» TEXT SECTION:
BMCR 2009.05.44

Pyrrhonism: How the Ancient Greeks Reinvented Buddhism. Studies in Comparative Philosophy and Religion

, Pyrrhonism: How the Ancient Greeks Reinvented Buddhism. Studies in Comparative Philosophy and Religion. Lanham: Lexington Books, 2008. xiv, 155. ISBN 9780739125069. $65.00.

[Table of contents at the end of the review.]

According to his own preface (pp. x-xi), the author of the book under review here, Adrian Kuzminski, had been intrigued by the ancient Pyrrhonists since early years. The idea to trace similarities between Greek and Indian philosophy was the result of two travels, one to Benares, India, and the other to a number of Greek sites in Italy, Turkey and Greece itself, where “ruins of mostly sacred architecture reminded me that ancient Greek culture was more steeped in soteriological concerns than we normally assume.” Further inspiration came from an article by Everard Flintoff,1 and Kuzminski fittingly recognizes his indebtedness to its author by dedicating the present book to his memory. He also thanks a number of colleagues, in particular C.W. Huntington, Jr., for their assistance. An article by Kuzminski from 20072 could be regarded as a preliminary treatment of the subject; its contents have been integrated with ch. 2 of the book. Kuzminski is now a research scholar in philosophy at Hartwick College at Oneonta, in upstate New York. He is active in local politics, involved in ongoing debates in the media, and author of a book on today’s populism in a historical perspective.3

Beyond Kuzminski’s own preface, a Foreword by Huntington, a short bibliography and an index (mainly of names and philosophical terms), the book consists of four chapters. The first chapter, ‘Why Pyrrhonism is not scepticism,’ claims that it is necessary to differentiate between two strands of Western philosophy that have essential elements in common and therefore have been confused with each other under the common designation “scepticism.” Kuzminski calls these varieties “Pyrrhonism” and “scepticism,” respectively. In his terminology, Pyrrhonism is in antiquity represented by a series of philosophers starting with Pyrrhon of Elis and including among others Sextus Empiricus, whose philosophical writings have in part been preserved and serve as an important source of information on ancient philosophy in general and on Pyrrhonism/scepticism in particular. The only ancient philosophers who deserve to be designed as “sceptics” in Kuzminski’s meaning of the word were the members of the so-called New Academy, that is, Arcesilaus, Carneades, Clitomachus and others who flourished in the third and second centuries B.C. The terminology here becomes slightly confusing, for Sextus, who is one of Kuzminski’s Pyrrhonists, calls both himself and Pyrrhon skeptikoi — as Kuzminski is well aware (p. 5) — and, as one might add, the Neo-Academics are never called skeptikoi in any ancient text known to us. When Sextus and other later followers of Pyrrhon chose to denote themselves as skeptikoi, they used the word in the sense of, approximately, ‘searchers,’ as being derived from the verb skeptomai‘to search, inquire.’ The point of choosing this designation was that the “sceptics,” in their search for truth, although recognizing the futility of all dogmatic philosophies, did not declare truth impossible to attain but continued searching for it. By this designation they wished to differentiate themselves from the Neo-Academics, who made dogmatic assertions to the effect that true knowledge is unattainable and that, consequently, searching for knowledge is futile.

» EXERCISE A:
Answer these questions from the review:
(i) At which institution is Kuzminski now a research scholar in philosophy?
(ii) To whose memory is the book dedicated?
(iii) Which ancient philosophers does Kuzminski consider the only ones deserving the designation "sceptics"?

» RECORDS PROVIDED:
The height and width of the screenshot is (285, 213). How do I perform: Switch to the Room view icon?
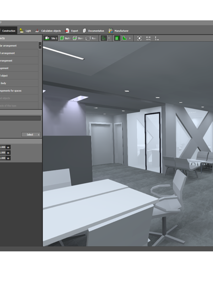tap(88, 38)
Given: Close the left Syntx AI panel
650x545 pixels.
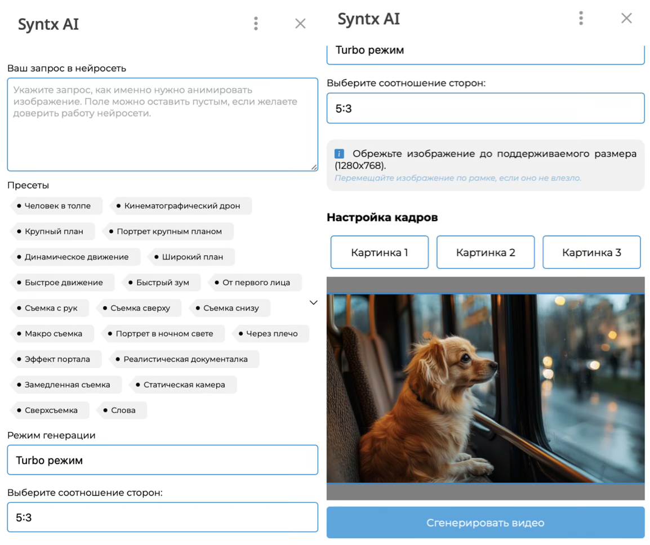Looking at the screenshot, I should [300, 23].
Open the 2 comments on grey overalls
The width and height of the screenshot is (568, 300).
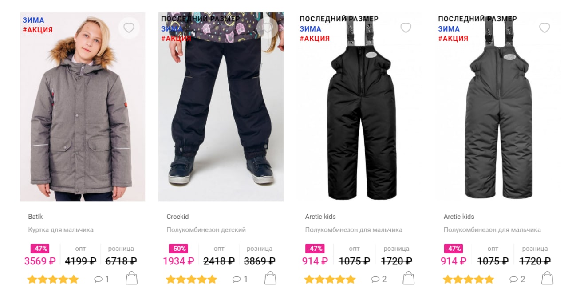point(517,279)
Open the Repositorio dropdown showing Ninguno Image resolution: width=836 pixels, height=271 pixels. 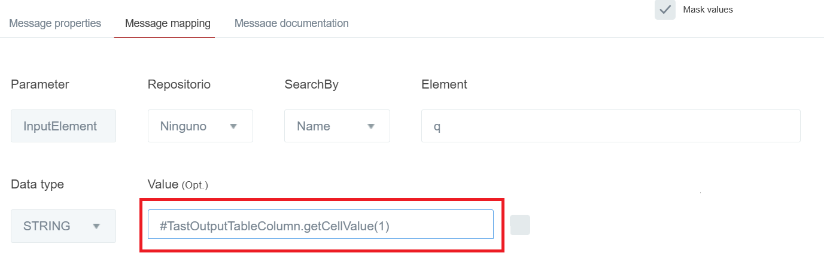pyautogui.click(x=200, y=126)
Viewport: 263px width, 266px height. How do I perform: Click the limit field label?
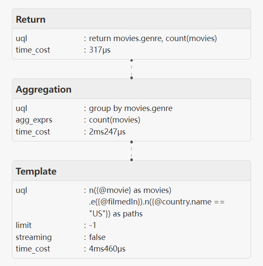(x=24, y=225)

» EXERCISE B: Reproduce the listing verbatim from the line containing "Viewport: 263px width, 266px" through the end of the listing, both ends included, omitting the pictures.

» WORKED SOLUTION A:
(i) Hartwick College at Oneonta, in upstate New York.
(ii) Everard Flintoff.
(iii) The members of the so-called New Academy, that is, Arcesilaus, Carneades, Clitomachus and others who flourished in the third and second centuries B.C.

» WORKED SOLUTION B:
Viewport: 263px width, 266px height. How do I perform: Click the limit field label?
(x=24, y=225)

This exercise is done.